Many of us still carry in our minds the image of a low-lying town with a church steeple as its principal vertical mark. It's part of our inherited visual landscape. A few such towns remain, but fewer every year. Mainly it's a nostalgic image.

Today in our big cities churches have become islands in seas of office buildings. But they are more important than ever in architectural terms. No longer central vertical marking points, they have become, willy-nilly, crucial elements of contrast, modest hand-touched reminders of the past, treasured artifacts, variations in the grid.

Western Presbyterian Church is a perfect example. Its architectural distinctions are indeed modest but the main thing is that the building still exists, a grace note of fieldstone gothic in a block of prepossessing institutional grandeur. The church sits on the southern side of the 1900 block of H Street NW, snug in the angle of a giant L-shape formed by the International Monetary Fund building--a heavy limestone-and-tinted glass structure.

The point of this comparison is not to put down the architecture of the IMF building, which in its way is distinguished. The point is simply to celebrate the tenuous survival of the little church and to suggest its symbolic and actual importance. Its setting in the shadow of the larger building is not a thing of unadulterated beauty but its presence there is a blessing. And this is the way, for good or ill, our cities are beginning to look.

A dozen years or so ago, when the IMF building was being planned, we were not so careful of these remnants. Initial drawings of the IMF building foresaw the demolition of Western Presbyterian. The organization needed space and, laudably, it sought to maximize the comfort and efficiency of its 1,500 employes. The result was the massive 12-story first-stage building with its soaring bottom-to-top, glass-covered interior courtyard--a prestigious package skillfully designed by the Kling Partnership of Philadelphia, and completed in 1974.
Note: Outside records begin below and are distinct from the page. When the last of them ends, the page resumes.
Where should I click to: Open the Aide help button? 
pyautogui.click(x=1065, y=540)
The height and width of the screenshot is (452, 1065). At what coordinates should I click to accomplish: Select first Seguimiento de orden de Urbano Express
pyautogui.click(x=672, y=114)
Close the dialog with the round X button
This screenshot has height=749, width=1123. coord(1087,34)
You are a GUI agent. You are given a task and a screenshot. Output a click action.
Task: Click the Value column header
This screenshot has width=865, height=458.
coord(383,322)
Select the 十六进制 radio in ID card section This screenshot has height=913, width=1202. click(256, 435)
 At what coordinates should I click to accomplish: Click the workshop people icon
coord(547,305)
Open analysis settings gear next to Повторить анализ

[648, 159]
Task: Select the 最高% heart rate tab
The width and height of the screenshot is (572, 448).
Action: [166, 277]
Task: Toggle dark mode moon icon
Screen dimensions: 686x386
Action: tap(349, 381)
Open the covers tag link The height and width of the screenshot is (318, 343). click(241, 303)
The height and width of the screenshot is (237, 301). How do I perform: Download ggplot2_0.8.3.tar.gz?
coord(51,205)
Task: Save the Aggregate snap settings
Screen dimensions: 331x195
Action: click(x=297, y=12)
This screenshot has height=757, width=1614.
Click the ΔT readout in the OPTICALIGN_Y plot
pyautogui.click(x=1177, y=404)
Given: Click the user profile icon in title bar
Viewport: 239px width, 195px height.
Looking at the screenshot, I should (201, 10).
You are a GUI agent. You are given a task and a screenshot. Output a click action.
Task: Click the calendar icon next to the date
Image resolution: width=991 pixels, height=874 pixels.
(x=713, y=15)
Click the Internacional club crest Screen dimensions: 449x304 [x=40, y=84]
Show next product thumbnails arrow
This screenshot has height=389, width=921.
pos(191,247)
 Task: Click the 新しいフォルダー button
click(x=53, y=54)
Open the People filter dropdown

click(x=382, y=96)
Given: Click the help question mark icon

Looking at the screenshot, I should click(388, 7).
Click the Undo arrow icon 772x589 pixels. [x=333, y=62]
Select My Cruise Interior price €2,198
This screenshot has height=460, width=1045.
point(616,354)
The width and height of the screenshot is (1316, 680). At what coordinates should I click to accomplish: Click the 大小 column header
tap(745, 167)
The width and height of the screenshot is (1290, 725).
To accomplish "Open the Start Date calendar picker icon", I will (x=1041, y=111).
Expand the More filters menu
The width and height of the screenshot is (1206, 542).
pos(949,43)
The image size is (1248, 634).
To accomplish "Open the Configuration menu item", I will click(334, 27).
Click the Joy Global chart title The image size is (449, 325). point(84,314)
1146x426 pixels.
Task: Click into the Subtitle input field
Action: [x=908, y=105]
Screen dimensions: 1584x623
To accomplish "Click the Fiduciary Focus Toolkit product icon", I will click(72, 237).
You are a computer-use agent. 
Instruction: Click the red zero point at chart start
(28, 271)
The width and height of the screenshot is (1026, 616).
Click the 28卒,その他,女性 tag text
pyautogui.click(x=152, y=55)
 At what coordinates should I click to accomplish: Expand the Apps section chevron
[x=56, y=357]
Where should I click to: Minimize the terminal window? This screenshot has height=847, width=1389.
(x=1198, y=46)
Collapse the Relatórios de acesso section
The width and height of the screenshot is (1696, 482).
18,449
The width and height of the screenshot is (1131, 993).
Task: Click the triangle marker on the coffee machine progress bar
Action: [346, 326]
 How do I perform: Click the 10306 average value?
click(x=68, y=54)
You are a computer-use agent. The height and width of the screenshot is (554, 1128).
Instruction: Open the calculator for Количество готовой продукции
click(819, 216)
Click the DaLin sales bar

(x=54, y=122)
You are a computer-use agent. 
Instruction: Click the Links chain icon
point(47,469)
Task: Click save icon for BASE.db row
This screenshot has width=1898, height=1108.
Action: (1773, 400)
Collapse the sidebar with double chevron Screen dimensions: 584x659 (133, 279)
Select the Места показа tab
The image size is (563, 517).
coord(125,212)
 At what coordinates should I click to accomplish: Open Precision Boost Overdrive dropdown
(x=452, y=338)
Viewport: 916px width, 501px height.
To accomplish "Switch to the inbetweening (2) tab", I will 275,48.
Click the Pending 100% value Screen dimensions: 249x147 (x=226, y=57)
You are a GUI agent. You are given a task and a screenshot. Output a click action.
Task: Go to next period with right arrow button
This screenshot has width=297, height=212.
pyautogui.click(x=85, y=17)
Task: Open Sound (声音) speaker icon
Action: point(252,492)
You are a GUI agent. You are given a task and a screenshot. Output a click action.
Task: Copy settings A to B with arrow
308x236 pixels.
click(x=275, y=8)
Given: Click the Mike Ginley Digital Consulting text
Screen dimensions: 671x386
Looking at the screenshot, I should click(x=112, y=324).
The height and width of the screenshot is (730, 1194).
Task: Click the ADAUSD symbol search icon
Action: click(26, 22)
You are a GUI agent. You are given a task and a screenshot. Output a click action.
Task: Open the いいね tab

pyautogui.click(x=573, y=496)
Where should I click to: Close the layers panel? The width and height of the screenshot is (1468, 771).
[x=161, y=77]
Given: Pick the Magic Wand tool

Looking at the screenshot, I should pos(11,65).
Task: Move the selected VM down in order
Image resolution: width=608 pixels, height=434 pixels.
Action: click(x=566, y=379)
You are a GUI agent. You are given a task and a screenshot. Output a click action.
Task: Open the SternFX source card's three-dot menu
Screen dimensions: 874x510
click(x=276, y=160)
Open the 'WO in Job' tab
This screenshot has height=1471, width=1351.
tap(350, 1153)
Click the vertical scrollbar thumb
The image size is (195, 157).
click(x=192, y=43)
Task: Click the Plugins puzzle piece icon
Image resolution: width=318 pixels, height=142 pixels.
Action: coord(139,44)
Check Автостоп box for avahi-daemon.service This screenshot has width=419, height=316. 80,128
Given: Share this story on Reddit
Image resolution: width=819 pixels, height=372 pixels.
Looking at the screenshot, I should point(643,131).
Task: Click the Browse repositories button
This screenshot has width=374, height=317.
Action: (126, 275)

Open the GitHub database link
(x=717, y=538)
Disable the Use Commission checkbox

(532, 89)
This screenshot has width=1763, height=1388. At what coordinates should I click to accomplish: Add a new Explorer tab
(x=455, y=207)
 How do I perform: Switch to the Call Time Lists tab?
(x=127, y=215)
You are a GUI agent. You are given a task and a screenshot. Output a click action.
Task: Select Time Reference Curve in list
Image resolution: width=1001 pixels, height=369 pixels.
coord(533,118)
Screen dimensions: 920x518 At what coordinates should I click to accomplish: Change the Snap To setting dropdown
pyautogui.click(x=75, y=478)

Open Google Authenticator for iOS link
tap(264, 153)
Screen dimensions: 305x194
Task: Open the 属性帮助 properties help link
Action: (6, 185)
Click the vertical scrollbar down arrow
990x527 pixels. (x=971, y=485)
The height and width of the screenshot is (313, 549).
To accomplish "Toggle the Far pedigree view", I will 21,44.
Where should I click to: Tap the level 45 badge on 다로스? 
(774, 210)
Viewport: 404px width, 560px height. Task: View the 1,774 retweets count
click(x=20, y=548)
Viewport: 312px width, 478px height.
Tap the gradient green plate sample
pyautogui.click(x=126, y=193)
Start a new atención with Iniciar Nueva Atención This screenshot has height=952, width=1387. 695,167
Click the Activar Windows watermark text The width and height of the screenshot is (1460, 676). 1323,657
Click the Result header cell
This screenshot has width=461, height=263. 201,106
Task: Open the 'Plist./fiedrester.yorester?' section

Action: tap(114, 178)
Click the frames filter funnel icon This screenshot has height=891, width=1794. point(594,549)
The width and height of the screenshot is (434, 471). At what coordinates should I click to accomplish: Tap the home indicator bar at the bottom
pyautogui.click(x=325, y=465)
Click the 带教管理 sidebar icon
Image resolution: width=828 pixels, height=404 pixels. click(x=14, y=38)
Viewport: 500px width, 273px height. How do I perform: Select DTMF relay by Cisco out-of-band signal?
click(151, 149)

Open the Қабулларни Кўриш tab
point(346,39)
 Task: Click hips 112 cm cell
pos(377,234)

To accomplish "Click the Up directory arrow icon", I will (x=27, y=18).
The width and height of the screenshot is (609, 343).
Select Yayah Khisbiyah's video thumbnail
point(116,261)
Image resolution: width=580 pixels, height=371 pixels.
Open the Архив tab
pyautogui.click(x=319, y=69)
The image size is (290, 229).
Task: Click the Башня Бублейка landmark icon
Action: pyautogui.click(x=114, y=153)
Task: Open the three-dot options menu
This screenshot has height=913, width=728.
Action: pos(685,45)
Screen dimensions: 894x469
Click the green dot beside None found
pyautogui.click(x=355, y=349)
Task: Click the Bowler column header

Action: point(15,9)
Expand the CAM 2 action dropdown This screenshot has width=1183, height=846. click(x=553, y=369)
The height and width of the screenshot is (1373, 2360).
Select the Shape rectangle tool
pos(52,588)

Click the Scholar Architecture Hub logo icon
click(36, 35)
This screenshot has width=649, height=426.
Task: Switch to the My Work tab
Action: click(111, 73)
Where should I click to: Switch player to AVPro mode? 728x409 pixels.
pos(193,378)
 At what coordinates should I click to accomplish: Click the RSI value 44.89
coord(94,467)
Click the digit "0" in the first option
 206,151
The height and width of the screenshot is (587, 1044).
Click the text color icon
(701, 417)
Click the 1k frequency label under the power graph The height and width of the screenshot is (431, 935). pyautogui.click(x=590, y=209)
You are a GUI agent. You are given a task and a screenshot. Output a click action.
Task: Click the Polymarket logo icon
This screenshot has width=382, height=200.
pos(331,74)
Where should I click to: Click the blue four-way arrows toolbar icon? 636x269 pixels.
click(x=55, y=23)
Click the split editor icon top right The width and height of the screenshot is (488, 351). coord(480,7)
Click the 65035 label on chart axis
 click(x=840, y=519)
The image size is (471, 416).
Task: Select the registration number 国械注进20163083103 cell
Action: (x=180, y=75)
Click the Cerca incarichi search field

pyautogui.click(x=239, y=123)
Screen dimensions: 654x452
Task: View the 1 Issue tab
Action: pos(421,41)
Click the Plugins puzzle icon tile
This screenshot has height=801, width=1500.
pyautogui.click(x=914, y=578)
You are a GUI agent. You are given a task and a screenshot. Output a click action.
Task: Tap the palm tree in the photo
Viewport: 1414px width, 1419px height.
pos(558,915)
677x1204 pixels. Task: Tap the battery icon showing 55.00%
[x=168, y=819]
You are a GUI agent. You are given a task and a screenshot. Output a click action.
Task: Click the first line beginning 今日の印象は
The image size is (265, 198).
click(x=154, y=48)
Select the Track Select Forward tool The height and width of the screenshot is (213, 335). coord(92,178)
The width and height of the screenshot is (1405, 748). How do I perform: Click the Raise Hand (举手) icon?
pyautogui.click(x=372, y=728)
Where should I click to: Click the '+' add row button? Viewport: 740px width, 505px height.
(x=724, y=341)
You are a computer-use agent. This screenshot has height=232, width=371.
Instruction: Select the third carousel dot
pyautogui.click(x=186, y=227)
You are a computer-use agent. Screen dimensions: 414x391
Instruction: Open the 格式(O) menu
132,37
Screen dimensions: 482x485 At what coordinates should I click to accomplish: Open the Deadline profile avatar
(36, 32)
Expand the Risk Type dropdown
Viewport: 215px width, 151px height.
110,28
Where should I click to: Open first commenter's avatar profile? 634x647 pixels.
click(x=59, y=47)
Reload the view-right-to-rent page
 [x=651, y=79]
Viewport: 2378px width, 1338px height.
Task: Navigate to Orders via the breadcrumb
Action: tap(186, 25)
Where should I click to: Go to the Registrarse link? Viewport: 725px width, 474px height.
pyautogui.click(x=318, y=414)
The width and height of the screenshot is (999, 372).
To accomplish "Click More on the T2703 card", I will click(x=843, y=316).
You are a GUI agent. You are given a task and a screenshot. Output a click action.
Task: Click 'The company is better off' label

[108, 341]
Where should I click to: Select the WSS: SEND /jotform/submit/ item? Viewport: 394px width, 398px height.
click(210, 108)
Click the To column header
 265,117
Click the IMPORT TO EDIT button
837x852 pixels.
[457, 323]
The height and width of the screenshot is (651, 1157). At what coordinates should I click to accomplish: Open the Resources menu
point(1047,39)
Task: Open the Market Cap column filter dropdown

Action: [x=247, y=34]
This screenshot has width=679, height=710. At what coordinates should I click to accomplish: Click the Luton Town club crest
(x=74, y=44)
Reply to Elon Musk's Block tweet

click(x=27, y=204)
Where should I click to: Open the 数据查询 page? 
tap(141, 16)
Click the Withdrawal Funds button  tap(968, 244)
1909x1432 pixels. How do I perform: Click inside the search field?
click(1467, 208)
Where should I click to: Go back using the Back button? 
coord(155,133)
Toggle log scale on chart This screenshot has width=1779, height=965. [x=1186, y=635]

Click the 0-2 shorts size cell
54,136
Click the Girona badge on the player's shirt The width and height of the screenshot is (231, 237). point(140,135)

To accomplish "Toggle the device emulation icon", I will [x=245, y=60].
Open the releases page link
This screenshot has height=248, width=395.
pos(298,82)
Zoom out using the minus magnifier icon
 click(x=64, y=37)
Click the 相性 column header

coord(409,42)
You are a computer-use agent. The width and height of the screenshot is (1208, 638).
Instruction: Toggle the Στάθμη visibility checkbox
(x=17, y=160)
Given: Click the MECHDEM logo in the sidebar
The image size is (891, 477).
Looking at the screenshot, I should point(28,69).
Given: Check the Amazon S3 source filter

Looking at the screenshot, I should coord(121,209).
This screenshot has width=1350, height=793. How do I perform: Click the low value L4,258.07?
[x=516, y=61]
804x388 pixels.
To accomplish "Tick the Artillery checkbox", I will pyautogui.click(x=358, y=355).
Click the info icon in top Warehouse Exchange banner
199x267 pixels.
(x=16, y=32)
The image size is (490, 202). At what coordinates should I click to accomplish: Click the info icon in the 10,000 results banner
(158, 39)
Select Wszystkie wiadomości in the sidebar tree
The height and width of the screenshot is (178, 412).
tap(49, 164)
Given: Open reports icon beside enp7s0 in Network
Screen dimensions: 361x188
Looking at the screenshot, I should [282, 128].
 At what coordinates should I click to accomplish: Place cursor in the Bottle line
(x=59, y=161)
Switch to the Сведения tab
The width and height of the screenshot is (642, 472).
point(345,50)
A second building with similar elevations and a mirror-image interior court was planned, to fill out the block. This was the wave of the future for the entire Foggy Bottom area, a place of large rooming houses and residential rows fast turning to new uses. The World Bank, the IMF, speculative offices and George Washington University all have primed the real estate pump of an area situated just west of the White House.

And the future is now, as the coach once said. The institutions have all but gobbled the area up--all but Western Presbyterian, and a few other churches, and a few scattered, more or less historic landmarks.

The main thing that developers failed to feed into their otherwise accurate large-scale calculations for change was the desire of parishioners to keep their churches. In this the story of the Western Presbyterian congregation is thankfully typical of what has happened elsewhere in the neighborhood, elsewhere in this city, and in other cities.

Western Presbyterian Church was founded in the 1850s. The present building was completed in 1931. It was designed by Norman Hulme, a Philadelphia architect. The land upon which the church sits is sky-high valuable--it is zoned for high-density office use. Consequently the pressures to sell were immense.

The congregation was pushed to sell from outside and inside: from the IMF, which made a generous offer to the church to build "almost anything we wanted almost anywhere," says John W. Wimberly Jr., the church's present pastor, and from the regional presbytery, which owns the land. The moral justification for selling was a luring vision of using the money to create a well-endowed urban ministry--to do good works.

The outcome of hours and hours and hours of contentious meetings was that the dwindled congregation voted to stay put "because we felt a church was needed here," says Elinor Martin, who attended Western Presbyterian as a girl and who, like most of the members, now commutes to the church from miles away. "I just thought the idea of selling the church for money was one of the worst things I'd ever heard of." As a result, the church stayed and the IMF extension, completed last June (and again skillfully designed by the Kling Partnership) took the form of an L instead of a square.

"There's no question about it, we're walking on the edge," says Wimberly, describing the church's efforts to serve its aging and scattered flock, to attract new members, and to provide spiritual sustenance to the vast new daytime population of office workers. "What we're planning to build on is the feeling of old Washington that is in the place, a kind of community feeling, a sense of having been here forever."

One does not need to be a parishioner to appreciate the simple courage of this decision, nor be an architecture critic to appreciate the benefits that tiny survivors such as this church give to our cities. In some areas, such as the bankers' alley along 19th Street, such small triumphs are all that is left to give a sense of history, texture and scale to the life of the street.